Langue de procédure: l'anglais

Parties

Requérantes: T&L Sugars Ltd (Londres, Royaume-Uni) et Sidul Açúcares, Unipessoal Lda (Santa Iria de Azóia, Portugal) (représentants: D. Waelbroeck, avocat, et D. Slater, solicitor)

Défenderesses: Commission européenne et Union européenne, représentée en l'espèce par la Commission européenne

Conclusions

La partie requérante conclut à ce qu'il plaise au Tribunal:

annuler (i) les règlements (UE) n° 131/20132 et n° 281/20134 établissant des mesures exceptionnelles en ce qui concerne la mise sur le marché de l'Union de sucre et d'isoglucose hors quota à un taux réduit de prélèvement sur les excédents au cours de la campagne de commercialisation 2012/2013; (ii) les règlements (UE) n° 194/20136 et n° 332/20138 fixant un coefficient d'attribution en ce qui concerne les quantités disponibles de sucre hors quota destinées à la vente sur le marché de l'Union à un taux réduit de prélèvement; (iii) le règlement (UE) n° 36/201310 relatif à l'ouverture d'une adjudication permanente pour les importations de sucre relevant du code NC 17011410 et 17019910 à un taux réduit de droits de douane pour la campagne de commercialisation 2012/2013; et (iv) le règlement n° 67/2013 relatif à la fixation d'un taux minimal de droits de douane pour le sucre pour la première adjudication partielle, de même que le règlement (UE) n° 178/2013 relatif à la fixation d'un taux minimal de droits de douane pour le sucre pour la deuxième adjudication partielle;

à titre subsidiaire, déclarer l'exception d'illégalité au titre de l'article 277 TFUE contre les règlements (UE) n° 131/2013, n° 281/2013 et n° 36/2013 recevable et fondée;

constater l'illégalité au titre de l'article 277 TFUE des articles 186, sous a), et 187, du règlement (CE) n° 1234/2007, en tant qu'ils ne constituent pas une transposition correcte des dispositions pertinentes du règlement (CE) n° 318/2006;

condamner l'Union européenne, représentée par la Commission, à réparer tout préjudice subi par les requérantes du fait de la violation par la Commission de ses obligations et fixer le montant de l'indemnisation du préjudice subi par les requérantes pendant la période allant du 25 juin 2012 au 31 mars 2013 à 184 725 960 euros, majoré des pertes courantes subies par les parties requérantes depuis cette date, ou fixer tout autre montant correspondant au préjudice que les requérantes ont subi ou subiront, tel qu'elles l'établiront au cours de la présente procédure, en particulier pour tenir dûment compte de tout préjudice futur, tous les montants précités devant être majorés des intérêts à compter de la date du prononcé de l'arrêt jusqu'à celle du paiement effectif;

ordonner le paiement, sur le montant exigible d'intérêts courant de la date du prononcé de l'arrêt jusqu'au paiement effectif du principal dû, au taux alors fixé par la Banque centrale européenne pour les opérations principales de refinancement, majoré de deux points, ou à tout autre taux approprié qu'il appartiendra au Tribunal de déterminer;

condamner la Commission à tous les dépens exposés dans le cadre de la présente instance.

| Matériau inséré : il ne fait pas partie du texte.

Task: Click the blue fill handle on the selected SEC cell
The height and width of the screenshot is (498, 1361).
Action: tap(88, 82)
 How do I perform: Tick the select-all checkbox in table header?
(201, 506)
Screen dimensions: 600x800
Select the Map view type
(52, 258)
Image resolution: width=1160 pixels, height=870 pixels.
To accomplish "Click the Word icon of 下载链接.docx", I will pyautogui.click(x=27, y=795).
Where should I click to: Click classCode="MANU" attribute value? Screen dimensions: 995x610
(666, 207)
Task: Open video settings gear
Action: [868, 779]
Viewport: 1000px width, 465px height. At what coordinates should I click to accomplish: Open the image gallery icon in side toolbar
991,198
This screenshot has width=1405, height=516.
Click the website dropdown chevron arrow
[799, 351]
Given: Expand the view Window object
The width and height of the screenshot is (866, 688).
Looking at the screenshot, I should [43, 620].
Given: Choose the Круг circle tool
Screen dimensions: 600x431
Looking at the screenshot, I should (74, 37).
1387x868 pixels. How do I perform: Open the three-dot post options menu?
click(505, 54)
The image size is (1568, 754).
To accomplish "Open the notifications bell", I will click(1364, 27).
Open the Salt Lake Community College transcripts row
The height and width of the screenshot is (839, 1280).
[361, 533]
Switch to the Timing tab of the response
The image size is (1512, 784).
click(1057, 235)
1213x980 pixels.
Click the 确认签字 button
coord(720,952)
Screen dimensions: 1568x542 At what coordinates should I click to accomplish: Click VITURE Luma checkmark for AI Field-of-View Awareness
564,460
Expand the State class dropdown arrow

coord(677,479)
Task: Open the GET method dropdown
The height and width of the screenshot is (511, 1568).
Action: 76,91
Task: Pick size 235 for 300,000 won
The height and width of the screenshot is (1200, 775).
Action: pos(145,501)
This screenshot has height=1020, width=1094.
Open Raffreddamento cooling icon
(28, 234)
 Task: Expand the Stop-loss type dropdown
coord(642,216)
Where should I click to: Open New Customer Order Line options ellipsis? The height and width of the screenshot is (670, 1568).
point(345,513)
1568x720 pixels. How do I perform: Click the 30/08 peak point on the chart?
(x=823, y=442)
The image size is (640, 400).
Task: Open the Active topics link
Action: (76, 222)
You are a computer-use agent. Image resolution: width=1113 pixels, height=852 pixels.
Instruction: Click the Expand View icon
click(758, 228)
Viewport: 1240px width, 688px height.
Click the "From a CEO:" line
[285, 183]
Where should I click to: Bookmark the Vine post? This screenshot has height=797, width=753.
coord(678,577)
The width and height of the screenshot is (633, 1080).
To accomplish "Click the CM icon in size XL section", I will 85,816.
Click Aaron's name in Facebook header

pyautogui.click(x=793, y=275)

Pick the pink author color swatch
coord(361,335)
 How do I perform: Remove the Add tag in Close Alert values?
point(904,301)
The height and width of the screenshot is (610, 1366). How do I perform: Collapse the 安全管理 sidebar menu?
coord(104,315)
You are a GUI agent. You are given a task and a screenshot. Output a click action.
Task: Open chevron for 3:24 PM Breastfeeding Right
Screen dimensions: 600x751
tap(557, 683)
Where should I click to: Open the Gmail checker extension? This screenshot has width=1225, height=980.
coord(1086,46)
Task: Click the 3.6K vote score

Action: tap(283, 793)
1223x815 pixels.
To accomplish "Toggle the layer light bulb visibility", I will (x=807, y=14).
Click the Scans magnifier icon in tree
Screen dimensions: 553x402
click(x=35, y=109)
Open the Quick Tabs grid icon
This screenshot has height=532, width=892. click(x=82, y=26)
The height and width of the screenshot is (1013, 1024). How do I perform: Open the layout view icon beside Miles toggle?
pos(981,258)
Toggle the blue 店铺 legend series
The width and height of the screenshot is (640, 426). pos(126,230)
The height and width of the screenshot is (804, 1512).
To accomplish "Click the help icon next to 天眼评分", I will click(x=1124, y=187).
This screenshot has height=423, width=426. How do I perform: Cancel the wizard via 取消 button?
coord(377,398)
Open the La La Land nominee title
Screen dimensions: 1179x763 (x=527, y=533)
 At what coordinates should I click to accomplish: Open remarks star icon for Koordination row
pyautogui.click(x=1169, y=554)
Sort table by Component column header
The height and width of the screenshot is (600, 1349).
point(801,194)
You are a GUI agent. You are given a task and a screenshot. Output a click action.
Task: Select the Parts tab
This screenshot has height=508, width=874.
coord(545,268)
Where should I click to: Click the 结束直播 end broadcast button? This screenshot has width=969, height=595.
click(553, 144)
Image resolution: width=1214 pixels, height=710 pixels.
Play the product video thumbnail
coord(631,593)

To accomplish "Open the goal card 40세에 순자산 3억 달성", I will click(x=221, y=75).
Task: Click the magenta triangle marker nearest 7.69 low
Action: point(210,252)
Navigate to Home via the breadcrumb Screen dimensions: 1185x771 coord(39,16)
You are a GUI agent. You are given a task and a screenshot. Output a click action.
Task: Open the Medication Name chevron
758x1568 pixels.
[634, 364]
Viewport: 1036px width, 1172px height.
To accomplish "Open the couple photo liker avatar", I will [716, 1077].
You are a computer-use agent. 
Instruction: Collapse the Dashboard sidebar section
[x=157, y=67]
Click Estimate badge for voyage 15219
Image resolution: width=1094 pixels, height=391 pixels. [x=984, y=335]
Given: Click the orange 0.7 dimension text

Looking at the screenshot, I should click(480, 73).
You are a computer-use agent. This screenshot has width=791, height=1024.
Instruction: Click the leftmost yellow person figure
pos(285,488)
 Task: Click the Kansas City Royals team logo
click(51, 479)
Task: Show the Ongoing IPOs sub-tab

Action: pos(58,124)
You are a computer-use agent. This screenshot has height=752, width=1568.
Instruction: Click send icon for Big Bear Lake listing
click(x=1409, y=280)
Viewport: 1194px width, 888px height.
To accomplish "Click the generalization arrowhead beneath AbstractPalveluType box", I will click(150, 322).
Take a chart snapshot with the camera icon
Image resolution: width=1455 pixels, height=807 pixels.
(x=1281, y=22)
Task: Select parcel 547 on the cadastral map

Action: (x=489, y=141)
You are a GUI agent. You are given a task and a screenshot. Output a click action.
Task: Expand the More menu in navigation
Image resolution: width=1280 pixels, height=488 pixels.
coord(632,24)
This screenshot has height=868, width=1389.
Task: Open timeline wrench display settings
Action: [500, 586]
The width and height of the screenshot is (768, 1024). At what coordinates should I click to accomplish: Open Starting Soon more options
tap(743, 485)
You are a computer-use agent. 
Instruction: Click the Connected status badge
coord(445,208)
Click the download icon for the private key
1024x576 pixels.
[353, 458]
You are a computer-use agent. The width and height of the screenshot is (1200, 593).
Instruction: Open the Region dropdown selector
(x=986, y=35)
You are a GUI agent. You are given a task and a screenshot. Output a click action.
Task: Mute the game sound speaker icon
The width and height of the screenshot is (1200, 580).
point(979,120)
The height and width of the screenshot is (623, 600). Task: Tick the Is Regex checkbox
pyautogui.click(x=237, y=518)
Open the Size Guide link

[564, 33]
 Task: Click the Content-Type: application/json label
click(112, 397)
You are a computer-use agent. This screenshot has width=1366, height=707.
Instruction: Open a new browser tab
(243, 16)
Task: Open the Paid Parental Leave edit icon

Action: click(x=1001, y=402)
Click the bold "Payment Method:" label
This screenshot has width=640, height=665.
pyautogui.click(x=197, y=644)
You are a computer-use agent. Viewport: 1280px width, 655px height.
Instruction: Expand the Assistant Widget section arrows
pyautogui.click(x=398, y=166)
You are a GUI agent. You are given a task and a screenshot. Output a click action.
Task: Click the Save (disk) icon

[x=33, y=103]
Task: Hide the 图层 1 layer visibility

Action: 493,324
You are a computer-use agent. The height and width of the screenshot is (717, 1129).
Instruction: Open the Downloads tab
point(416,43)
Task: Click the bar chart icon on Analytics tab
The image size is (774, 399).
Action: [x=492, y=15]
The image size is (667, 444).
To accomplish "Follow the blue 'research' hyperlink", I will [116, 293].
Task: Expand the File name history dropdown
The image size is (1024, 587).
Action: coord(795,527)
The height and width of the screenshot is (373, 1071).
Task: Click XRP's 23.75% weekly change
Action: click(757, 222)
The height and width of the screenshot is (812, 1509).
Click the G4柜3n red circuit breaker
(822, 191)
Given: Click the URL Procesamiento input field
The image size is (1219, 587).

Moyens et principaux arguments

À l'appui du recours, les requérantes invoquent huit moyens.

Premier moyen, tiré de la violation du principe de non-discrimination, du fait que d'un côté, les règlements n° 131/2013 et n° 281/2013 prévoient un prélèvement fixe et d'application générale sur les excédents de 224 et de 172 euros par tonne - c'est-à-dire moins de la moitié des 500 euros habituels par tonne - s'appliquant à des quantités spécifiques (un total de 300 000 tonnes) de sucre, divisées à égalité uniquement entre les demandeurs producteurs de betterave. D'un autre côté, le règlement (UE) n° 36/2013 prévoit un droit de douane inconnu et imprévisible, applicable seulement aux adjudicataires (qui peuvent être des raffineurs de sucre de canne, des transformateurs de betterave, ou tout autre tiers), et ce pour un montant total non précisé.

Deuxième moyen, tiré de la violation du règlement (CE) n° 1234/2007, ainsi que le défaut de base légale idoine, puisqu'en ce qui concerne les règlements (UE) n° 131/2013 et n° 281/2013, la Commission ne dispose d'aucun pouvoir, de quelque nature que ce soit, pour augmenter les quotas et est au contraire tenue d'imposer des prélèvements élevés et dissuasifs sur la mise sur le marché de l'Union du sucre hors quota. En ce qui concerne les adjudications fiscales, il est clair que la Commission n'a pas de mandat ou le pouvoir pour imposer une mesure de ce type, laquelle n'a jamais été envisagée par la législation de base.

Troisième moyen, tiré de la violation du principe de sécurité juridique, en ce que la Commission a créé un système dans lequel les droits de douane ne sont pas prévisibles, ni fixés par l'application de critères cohérents et objectifs, mais sont plutôt déterminés par la volonté subjective de payer, (s'agissant de plus d'opérateurs soumis à des pressions et à des incitations très différentes en la matière) sans lien réel avec les produits effectivement importés.

Quatrième moyen, tiré de la violation du principe de proportionnalité, dans la mesure où la Commission eût facilement pu adopter des mesures moins restrictives pour faire face à la pénurie d'approvisionnement qui n'eussent pas été prises exclusivement au détriment des raffineurs importateurs.

Cinquième moyen, tiré de l'atteinte à la confiance légitime, dès lors que les requérantes s'attendaient légitimement à ce que la Commission utilise les instruments disponibles au titre du règlement (CE) n° 1234/2007 afin de rétablir la disponibilité de l'approvisionnement en sucre de canne brut pour le raffinage. Les requérantes s'attendaient également légitimement à ce que la Commission préserve l'équilibre entre les raffineurs importateurs et les producteurs de sucre nationaux.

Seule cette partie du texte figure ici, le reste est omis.